Rick Phillips: Our biggest concern is this low-rate environment and generating returns since it’s been so challenging. We manage Clark County’s portfolio at $5 billion and we are used to well over $100 million in interest income. It will be $30 million this year. That impacts what they can do from a budget standpoint.
Frank Aguilar: We deal with a number of retirees. Generating sufficient income with the portfolios we have to work with is constantly a challenge for us.
What is the difference between a fiduciary and a suitability standard?
Mike PeQueen: Most financial clients don’t understand the difference between the fiduciary standard and the suitability standard. Most brokerage firms adhere to a suitability standard where the investment product being sold is essentially suitable, but it doesn’t have to be the single best and there’s a lot of latitude in what kind of product can be offered.
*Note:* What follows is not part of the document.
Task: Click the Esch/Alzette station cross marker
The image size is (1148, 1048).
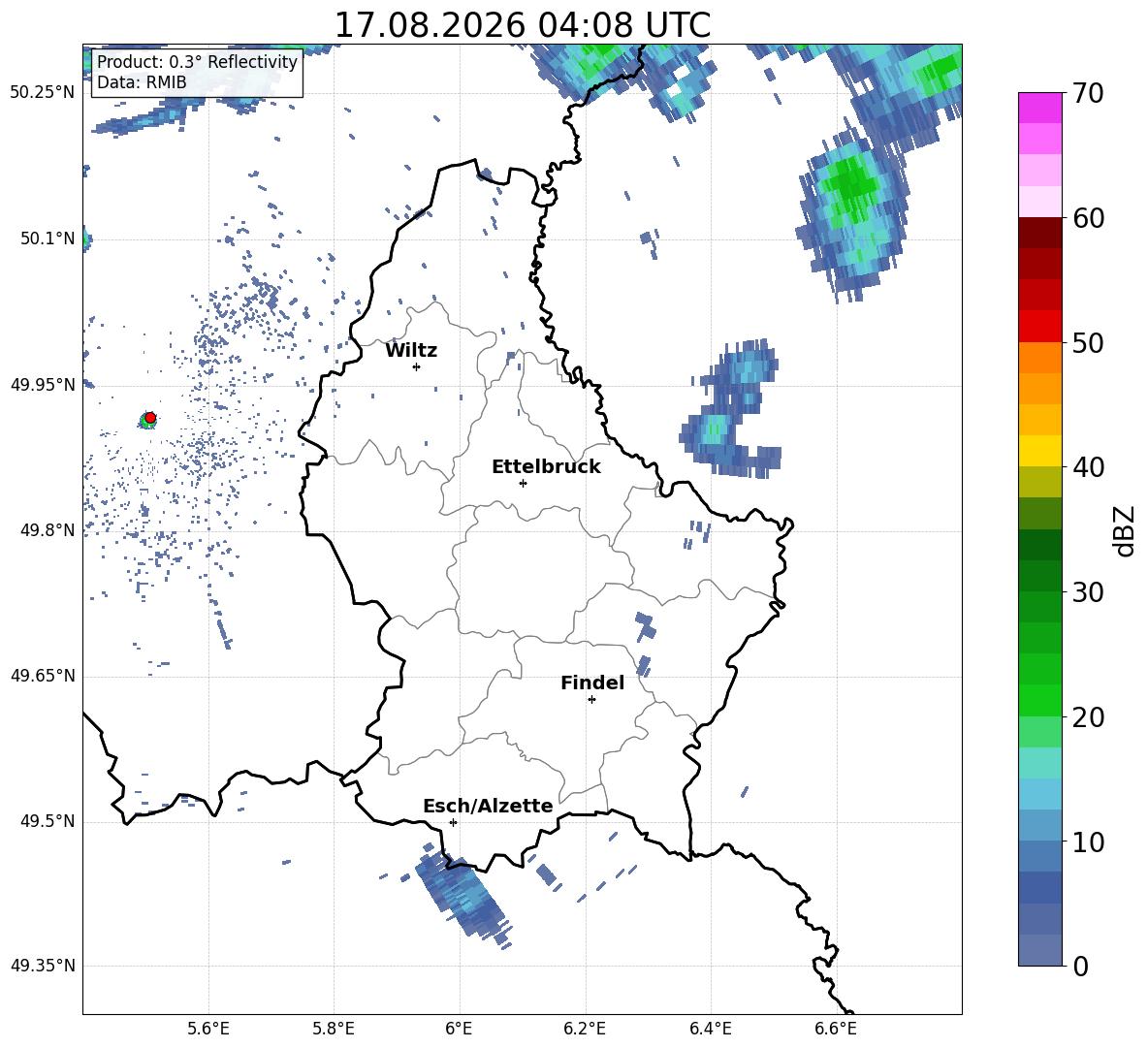Action: 453,822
The fiduciary standard says you must act in the client’s best interest at all times, which a lot of people will interpret to say you must limit what type of proprietary products you sell or be much more discerning in the cost structure of the products you sell. A lot of education has to be done and there are still regulations pending, but a lot of the large wealth management firms are trying to water down fiduciary standard so they can still have a business model that includes proprietary products.
Randy Garcia: Congress, the Securities and Exchange Commission (SEC) and the Department of Labor have not even agreed on this subject as of yet. They are holding back and this has taken two to three years longer than expected. They are charged with the responsibility of coming up with one uniform definition. Congress has mandated that the SEC and the Department of Labor do not come out with their own definition independently and that they coordinate that effort in terms of timing.
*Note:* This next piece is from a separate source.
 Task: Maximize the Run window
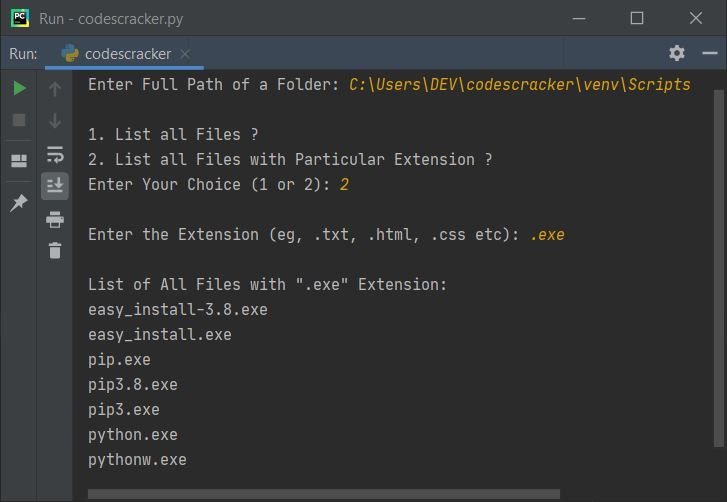pyautogui.click(x=637, y=19)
Why is the industry’s reputation challenged?
Reed Radosevich: All investment firms are lumped in together where wealth managers who are trying to create portfolios for their clients are thrown into the same bucket as investment bankers who are trying to reap huge profits from taking companies public.
Baumgardner: They don’t hear about guys like us who are actually trying to do a good job for our clients. All they see on the news are the Michael Milken’s and Madoff’s that are ripping people off. So they assume we’re all the same way and we’re covered by the same blanket.
Gregory Crawford: It’s not only the individuals, but it’s also the structure. Customers hear the market is rigged against them. There’s this perception that the whole structure of the investment wall leaves the individual last in terms of priorities and opportunities.
Garcia: It’s not fair just to point out the Madoffs and the Milkens. If you look something closer to home and more recent like the auction rate securities, that affected and impacted literally every major brokers firm in the world. Auction rate securities were marketed as liquid securities, as good as cash securities. All of a sudden during the recession you couldn’t get your money out although they were sold by every major financial institution as good as cash. There were firms, not-for-profits and corporations in this state that we work with that counted on that money to run their business. It’s not just those isolated incidents that give us a bad name.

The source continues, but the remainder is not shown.